Posted on 08/24/2007 9:20:31 PM PDT by sukhoi-30mki

Russia aims to sell India 40 fighters in Sept -Ifax

MOSCOW (Reuters) - Russia hopes to sign a contract next month to sell India 40 Sukhoi fighters, the president of the Irkut warplane maker said on Friday, Interfax news agency reported.

"We hope to sign a contract in September to deliver another 40 Su-30MKI fighters to India," Irkut president Oleg Demchenko told Interfax.

The Su-30MKI is a long-haul Sukhoi fighter specially modified for the Indian air force. Indian officials had said they planned to sign a deal to buy 40 Sukhoi fighters by the end of March.

India's air force, one of the biggest in the world, also plans to buy 126 new combat aircraft to upgrade New Delhi's fleet which includes ageing Russian MiG-21s, Mig-23s and MiG-27s.

The 126-plane deal has attracted interest from European players like France's Dassault, which is promoting its Rafale fighter, and Sweden's Saab, eager to sell its JAS-39 Gripen.
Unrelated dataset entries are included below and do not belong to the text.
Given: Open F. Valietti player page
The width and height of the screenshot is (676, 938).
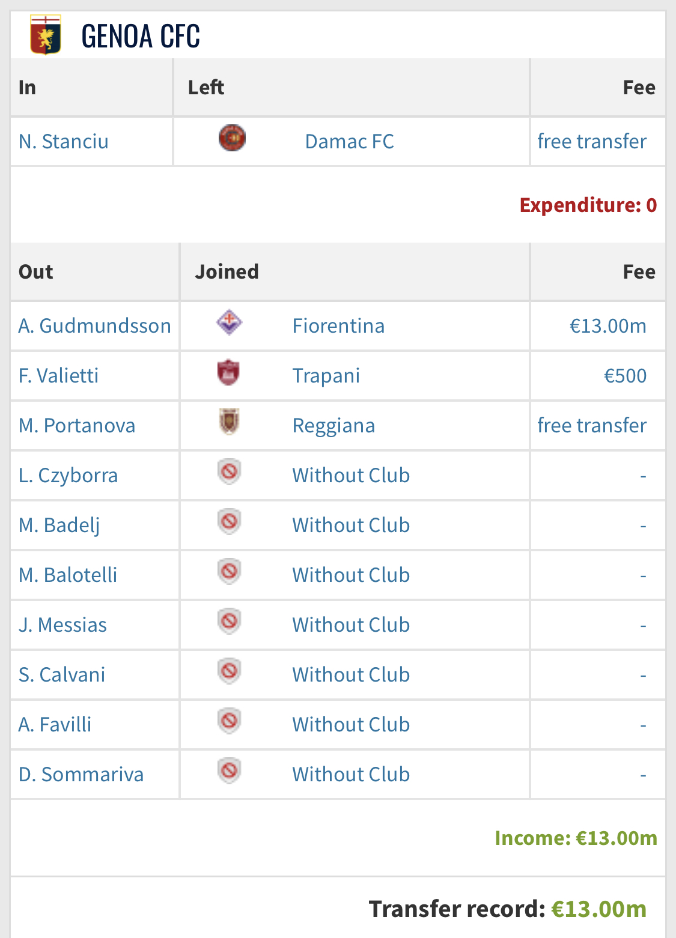Looking at the screenshot, I should [58, 376].
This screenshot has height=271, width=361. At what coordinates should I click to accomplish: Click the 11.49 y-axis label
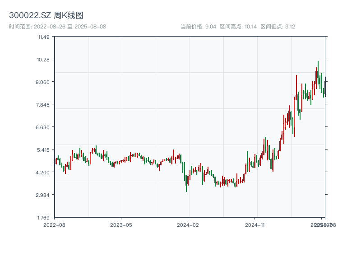click(44, 37)
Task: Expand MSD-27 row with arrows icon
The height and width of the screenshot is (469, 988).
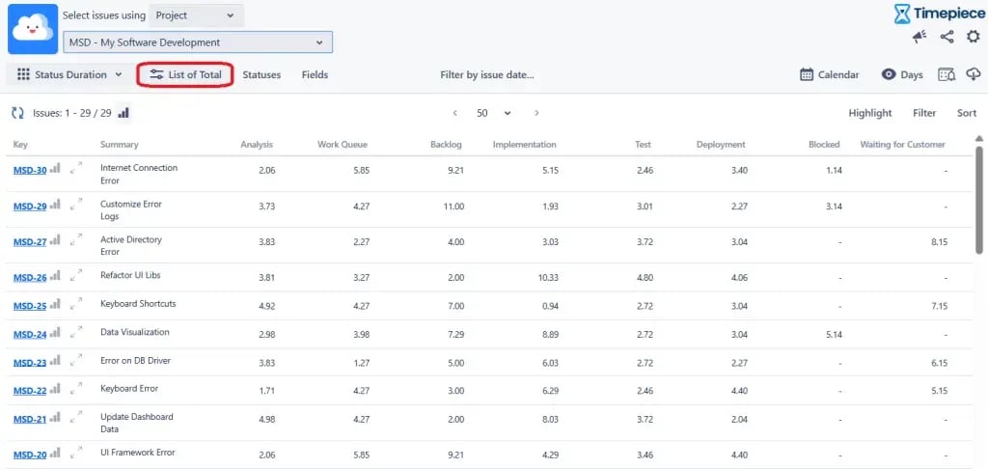Action: [x=76, y=241]
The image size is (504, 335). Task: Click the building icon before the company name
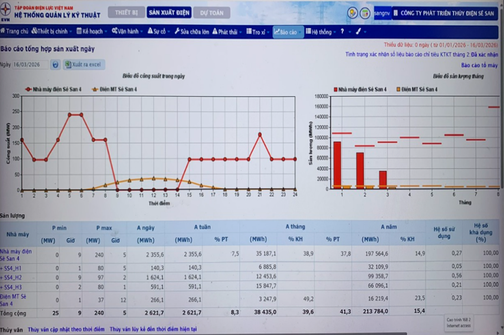tap(396, 13)
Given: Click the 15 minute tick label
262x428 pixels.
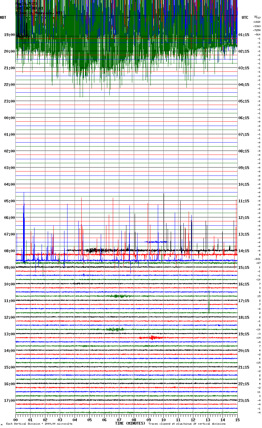Looking at the screenshot, I should (237, 420).
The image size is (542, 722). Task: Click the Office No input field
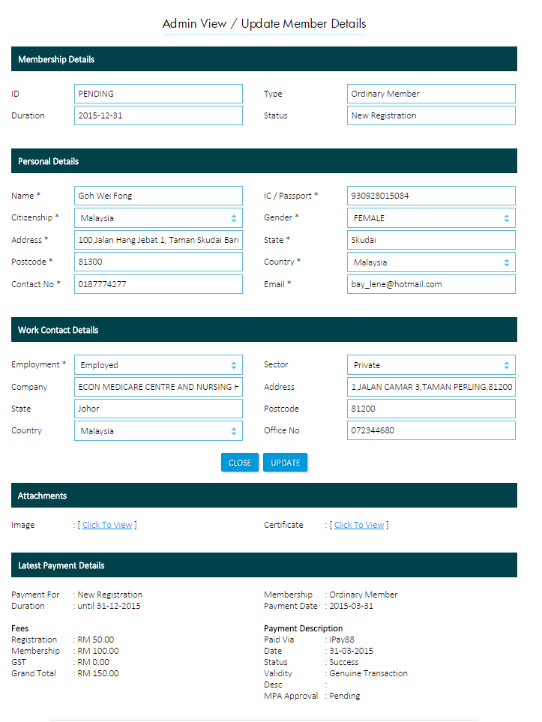pyautogui.click(x=431, y=430)
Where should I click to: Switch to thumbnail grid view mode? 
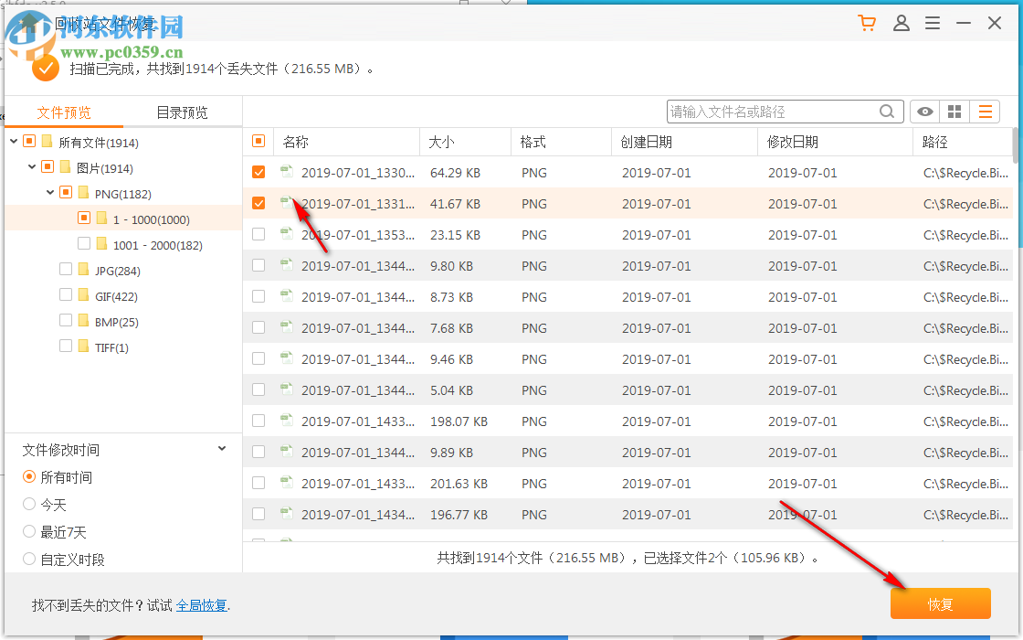954,111
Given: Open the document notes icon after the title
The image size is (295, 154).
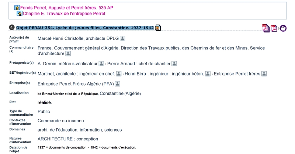Looking at the screenshot, I should [158, 28].

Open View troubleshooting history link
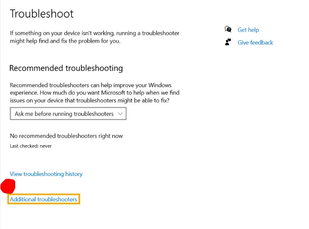click(46, 174)
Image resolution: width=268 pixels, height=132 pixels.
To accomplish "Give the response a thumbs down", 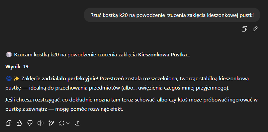I will click(30, 123).
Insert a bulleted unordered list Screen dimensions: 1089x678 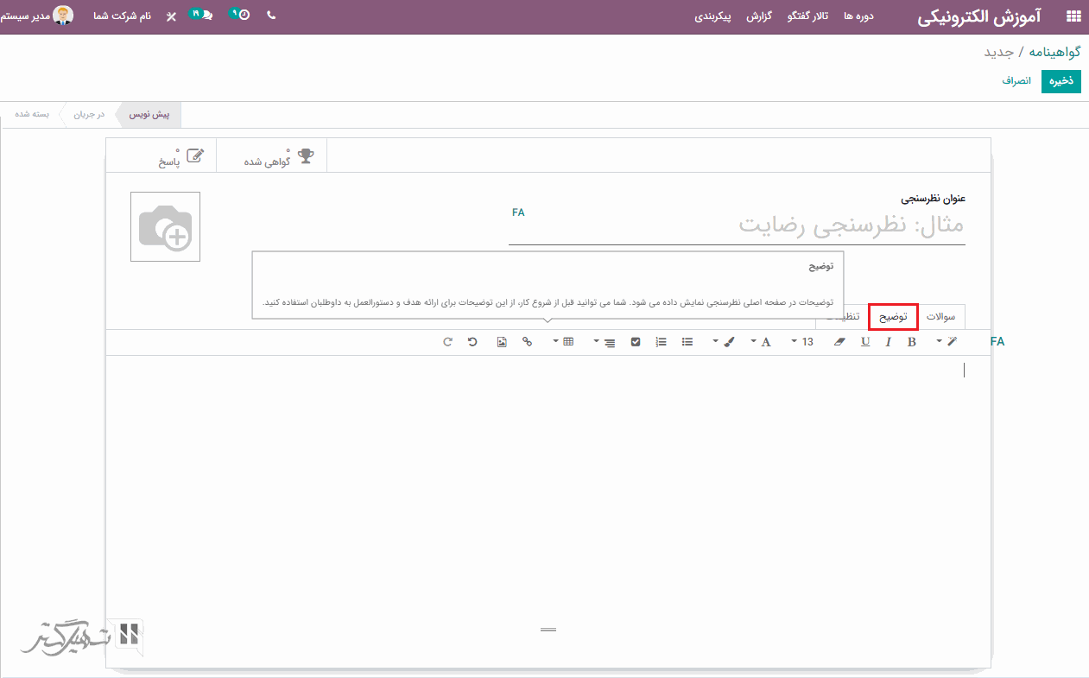click(x=687, y=342)
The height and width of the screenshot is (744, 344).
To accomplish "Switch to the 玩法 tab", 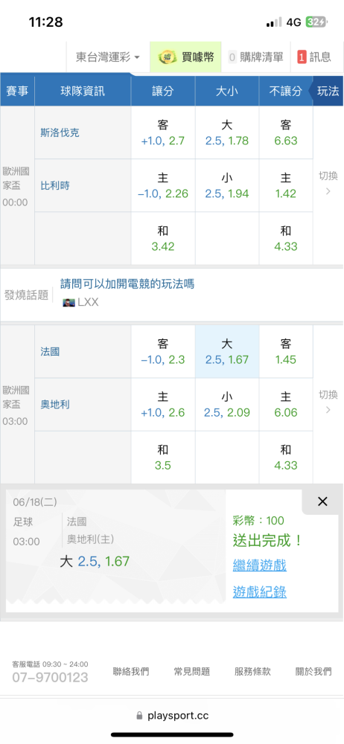I will (x=328, y=91).
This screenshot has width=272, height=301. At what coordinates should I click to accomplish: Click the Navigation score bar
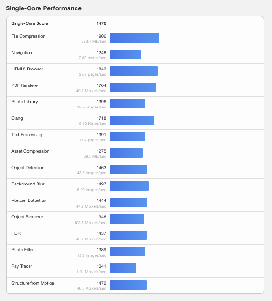[125, 54]
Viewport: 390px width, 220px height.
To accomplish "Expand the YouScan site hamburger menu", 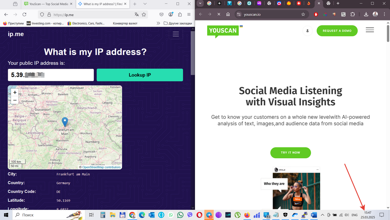I will tap(370, 30).
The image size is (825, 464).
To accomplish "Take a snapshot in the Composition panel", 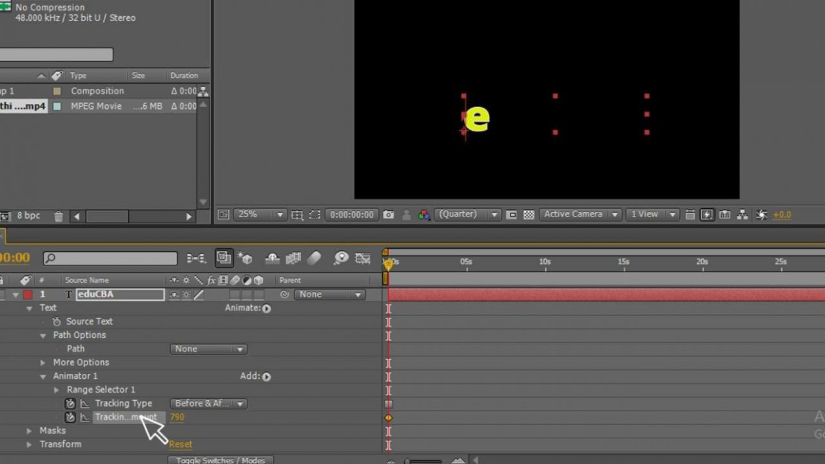I will pos(389,214).
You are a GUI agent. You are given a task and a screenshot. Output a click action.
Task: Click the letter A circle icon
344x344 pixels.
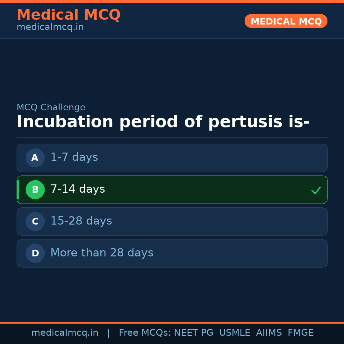[35, 158]
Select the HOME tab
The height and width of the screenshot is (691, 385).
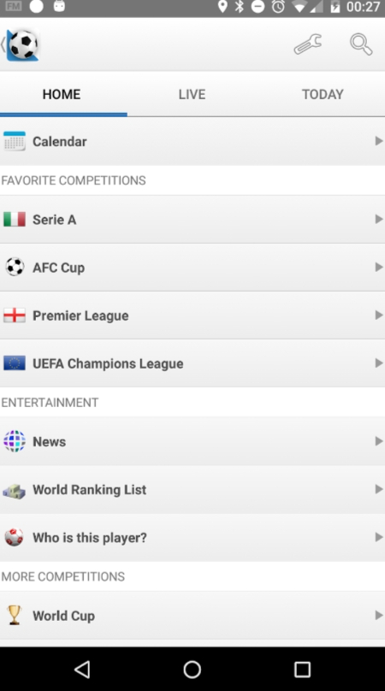coord(62,94)
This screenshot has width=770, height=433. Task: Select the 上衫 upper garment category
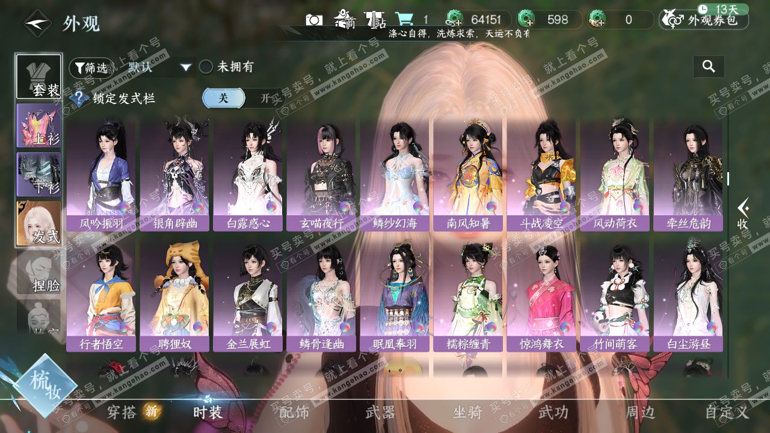[39, 125]

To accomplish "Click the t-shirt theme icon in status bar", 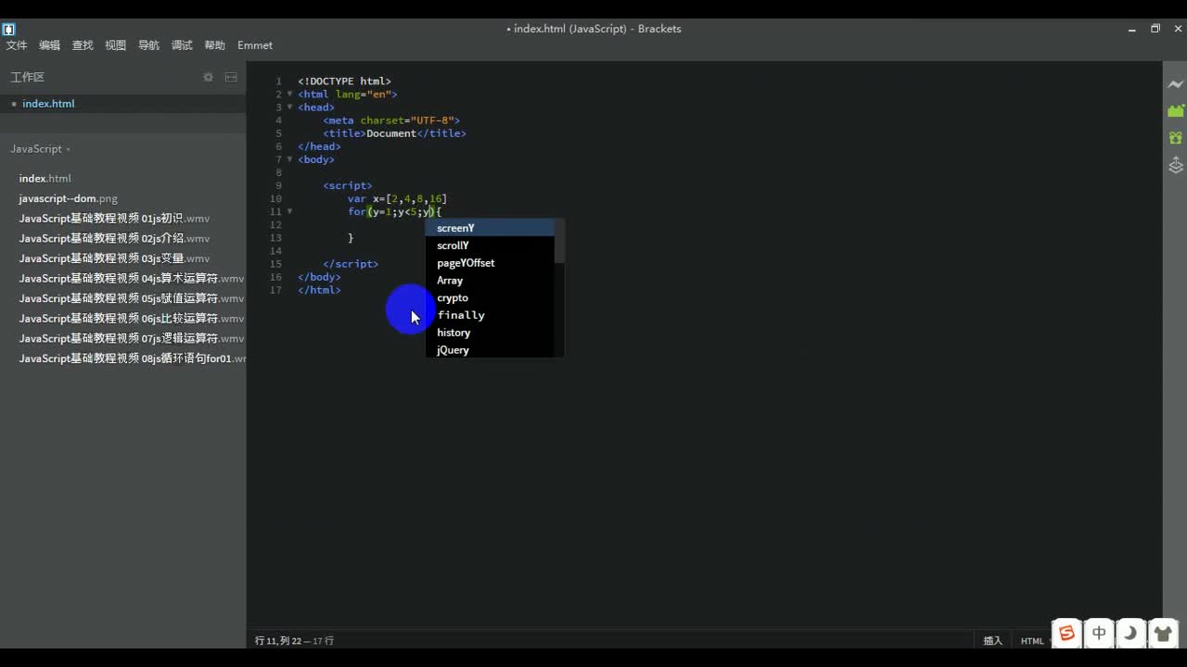I will click(1163, 634).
Boeing's F/A-18 Super Hornet and Lockheed Martin's F-16 are also competing for the contract.

Irkut's Demchenko said the firm had built an order book of 242 Su-30 fighters, adding that those orders would keep the enterprise working at full capacity at least until 2012.

"The portfolio of orders on the Su-30 is colossal -- 242 aircraft," he said, Interfax reported. "We will have to produce 30-35 aircraft a year."

He said the main purchasers of Sukhoi aircraft were India, Algeria and Malaysia.

Irkut, one of Russia's most modern aircraft producers, makes the Sukhoi-30 range of fighter jets and the Be-200 Multipurpose Amphibious Jet. European aerospace and defence giant EADS has a 10 percent stake in Irkut.

Irkut is now part of the state controlled United Aviation Corporation, which was set up by President Vladimir Putin last year to pool Russian aircraft producers under a plan to restore the country's former strong position in aviation.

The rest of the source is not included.